During the project, Eva will be working mainly on questions of private international law. As Director of the Centre for Comparative Law at BIICL, Eva will also play a role in coordinating that institution’s role in the project.
Website: BIICL

Associate Professor Eva Micheler
Eva is an Associate Professor at the Law Department of the LSE, and is a member of the management committee of the Systemic Risk Centre at LSE. Eva studied law at the University of Vienna and the University of Oxford before joining the LSE in 2001. She holds the venia legendi from the University of Economics in VIenna. Eva was a member of the Expert Group on Technical Aspects of Corporate Governance advising the European Commission and a member of the Investor Protection and Intermediaries Standing Committee of the European Securities Markets authority. She also advised the UK Department for Business, Innovation and Skils regarding intermediated securities holding.
Eva has written widely on corporate finance and comparative law. Intermediated securiteis and holding and transfer systems have been a major focus of her work. Most recently, she has been involved in a project funded by the ESRC on the use of blockchain technology. Her work has been cited by the UK Supreme Court and the Austrian Oberster Gerichtshof.

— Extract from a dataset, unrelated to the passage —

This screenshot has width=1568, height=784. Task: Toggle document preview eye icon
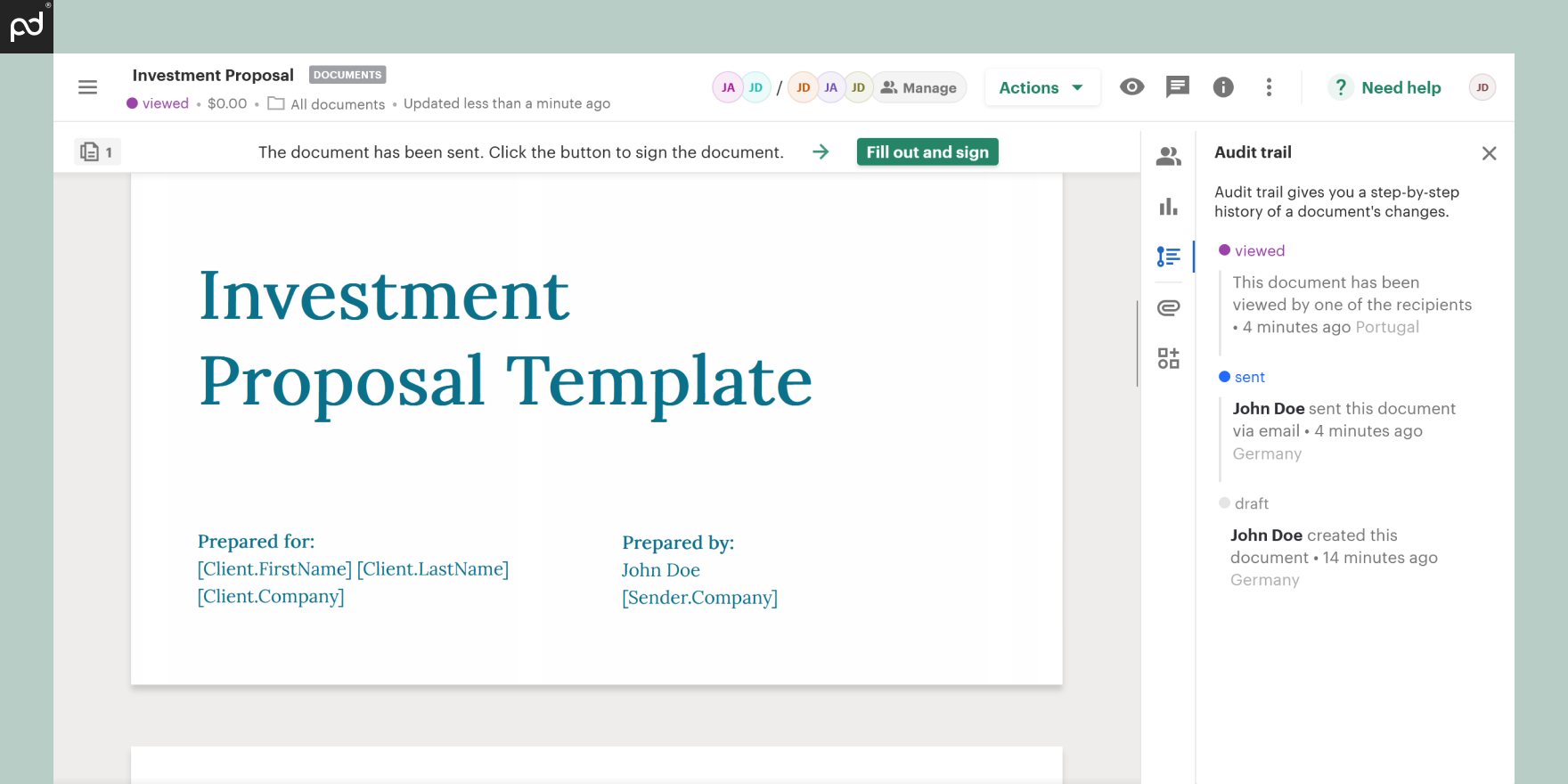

She contributes to Gower and Davies’ Principles of Modern Company Law, Gore Brown on Companies and Palmer’s Company Law.
Website: LSE

Professor Stefan Vogenauer
Before taking up his Directorship at the MPI for European Legal History, Stefan held the Chair of Comparative Law at the University of Oxford (2003-2015), where he also served as Director of the Oxford Institute of European and Comparative Law and was a Fellow of Brasenose College. Stefan is currently Chair of Max Planck Law, the network of 11 MPIs pursuing legal studies. Stefan has held visiting positions in the Universities of Auckland, Melbourne, Paris II, and Stellenbosch, and also at Bucerius Law School, Luisiana State University, the National Law University Delhi, National Taiwan Univeristy, New York University and University of Texas at Austin.
Stefan works mainly in the areas of European legal history, comparative law and transnational private law. He has a particular interest in legal transfers in the common law world, the history of EU law, and the comparative history of legal method. He is, among others, the editor of the Commentary on the UNIDROIT Principles of International Commercial Contracts (OUP), a co-editor of the six-volume series Studies in the Contract Laws of Asia, and has co-authored the Ius Commune Casebook: Contract (Hart).